Scientists reported Monday that Mars InSight detected seismic and acoustic waves from a series of impacts in 2020 and 2021. A satellite orbiting the Red Planet confirmed the impact sites were up to 180 miles from the lander.
Scientists are excited about the discoveries – a first for another planet.
The first confirmed meteoroid exploded into at least three parts, each leaving its own crater. An 11-second audio snippet of that beat includes three “bloops,” as NASA calls them, one that sounds like metal flapping loudly in the wind here on Earth.
“After waiting three years for InSight to spot an impact, these craters looked beautiful,” said Ingrid Daubar of Brown University, a co-author of the research in the journal Nature Geoscience, in a statement.
Given Mars’ proximity to the asteroid belt and the planet’s thin atmosphere, which tends to keep space-penetrating rocks from burning, the InSight team expected numerous meteorite impacts. But the lander’s French-built seismometer may have missed impacts due to disruptive noise from the Martian winds or seasonal changes in the atmosphere. Now, according to NASA, scientists know what to look for, likely leading to a spate of discoveries.

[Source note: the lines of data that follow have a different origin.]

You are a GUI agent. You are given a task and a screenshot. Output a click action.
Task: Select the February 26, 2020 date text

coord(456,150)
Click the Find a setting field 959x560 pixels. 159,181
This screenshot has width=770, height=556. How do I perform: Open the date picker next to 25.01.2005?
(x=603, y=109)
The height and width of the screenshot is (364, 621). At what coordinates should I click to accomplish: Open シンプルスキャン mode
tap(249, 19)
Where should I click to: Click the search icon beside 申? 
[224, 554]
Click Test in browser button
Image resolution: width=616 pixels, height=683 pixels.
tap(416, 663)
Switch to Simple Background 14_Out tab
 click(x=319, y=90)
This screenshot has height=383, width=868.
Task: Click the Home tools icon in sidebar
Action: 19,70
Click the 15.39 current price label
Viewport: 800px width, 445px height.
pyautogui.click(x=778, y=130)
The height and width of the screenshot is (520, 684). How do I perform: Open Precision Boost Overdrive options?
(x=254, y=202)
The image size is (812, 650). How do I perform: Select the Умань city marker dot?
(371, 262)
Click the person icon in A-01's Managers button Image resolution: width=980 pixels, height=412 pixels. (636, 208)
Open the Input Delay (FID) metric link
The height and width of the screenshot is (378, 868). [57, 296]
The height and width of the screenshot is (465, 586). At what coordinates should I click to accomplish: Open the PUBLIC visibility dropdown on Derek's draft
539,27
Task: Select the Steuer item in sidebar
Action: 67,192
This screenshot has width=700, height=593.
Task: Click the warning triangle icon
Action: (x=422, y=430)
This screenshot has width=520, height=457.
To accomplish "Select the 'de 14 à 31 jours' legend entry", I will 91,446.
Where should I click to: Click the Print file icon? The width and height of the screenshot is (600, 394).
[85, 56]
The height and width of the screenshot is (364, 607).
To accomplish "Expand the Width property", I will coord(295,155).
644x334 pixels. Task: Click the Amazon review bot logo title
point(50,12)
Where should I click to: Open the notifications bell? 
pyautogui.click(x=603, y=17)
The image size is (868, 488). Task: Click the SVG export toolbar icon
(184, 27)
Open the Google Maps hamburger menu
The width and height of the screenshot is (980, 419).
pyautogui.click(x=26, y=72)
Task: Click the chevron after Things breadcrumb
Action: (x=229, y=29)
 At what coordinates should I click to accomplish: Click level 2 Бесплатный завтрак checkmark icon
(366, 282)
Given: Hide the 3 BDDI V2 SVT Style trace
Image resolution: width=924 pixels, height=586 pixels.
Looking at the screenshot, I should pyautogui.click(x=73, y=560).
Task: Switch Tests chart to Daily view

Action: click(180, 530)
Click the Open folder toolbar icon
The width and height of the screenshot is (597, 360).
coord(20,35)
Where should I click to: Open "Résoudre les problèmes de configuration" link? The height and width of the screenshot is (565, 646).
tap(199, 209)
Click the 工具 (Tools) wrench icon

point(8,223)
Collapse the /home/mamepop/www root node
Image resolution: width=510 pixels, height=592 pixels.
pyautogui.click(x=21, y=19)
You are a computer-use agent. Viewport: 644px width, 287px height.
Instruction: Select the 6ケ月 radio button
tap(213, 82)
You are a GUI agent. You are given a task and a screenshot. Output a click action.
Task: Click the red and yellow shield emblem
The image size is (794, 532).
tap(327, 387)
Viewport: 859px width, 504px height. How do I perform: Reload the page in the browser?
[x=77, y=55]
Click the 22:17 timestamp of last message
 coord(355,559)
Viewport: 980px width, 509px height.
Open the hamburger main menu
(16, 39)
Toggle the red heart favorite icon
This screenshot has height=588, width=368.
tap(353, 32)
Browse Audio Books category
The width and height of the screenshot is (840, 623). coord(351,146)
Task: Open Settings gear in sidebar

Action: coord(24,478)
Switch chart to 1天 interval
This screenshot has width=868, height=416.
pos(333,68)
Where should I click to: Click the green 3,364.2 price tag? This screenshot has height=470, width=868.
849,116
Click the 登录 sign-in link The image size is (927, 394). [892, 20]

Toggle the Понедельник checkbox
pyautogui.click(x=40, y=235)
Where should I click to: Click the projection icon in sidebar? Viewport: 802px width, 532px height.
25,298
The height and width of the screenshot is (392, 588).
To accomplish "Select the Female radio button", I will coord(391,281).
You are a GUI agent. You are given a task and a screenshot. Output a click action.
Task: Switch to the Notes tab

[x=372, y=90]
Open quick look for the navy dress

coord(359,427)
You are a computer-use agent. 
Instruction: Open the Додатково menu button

“Impacts are the clocks of the solar system,” French lead author Raphael Garcia said in a statement from the Higher Aerospace Institute in Toulouse. “Today, we need to know the impact rate to estimate the age of various surfaces.”
Launched in 2018, InSight has already detected more than 1,300 marsquakes. The largest measured a magnitude of 5 earlier this year. For comparison: The marsquakes caused by the meteorite impacts registered no more than a magnitude of 2.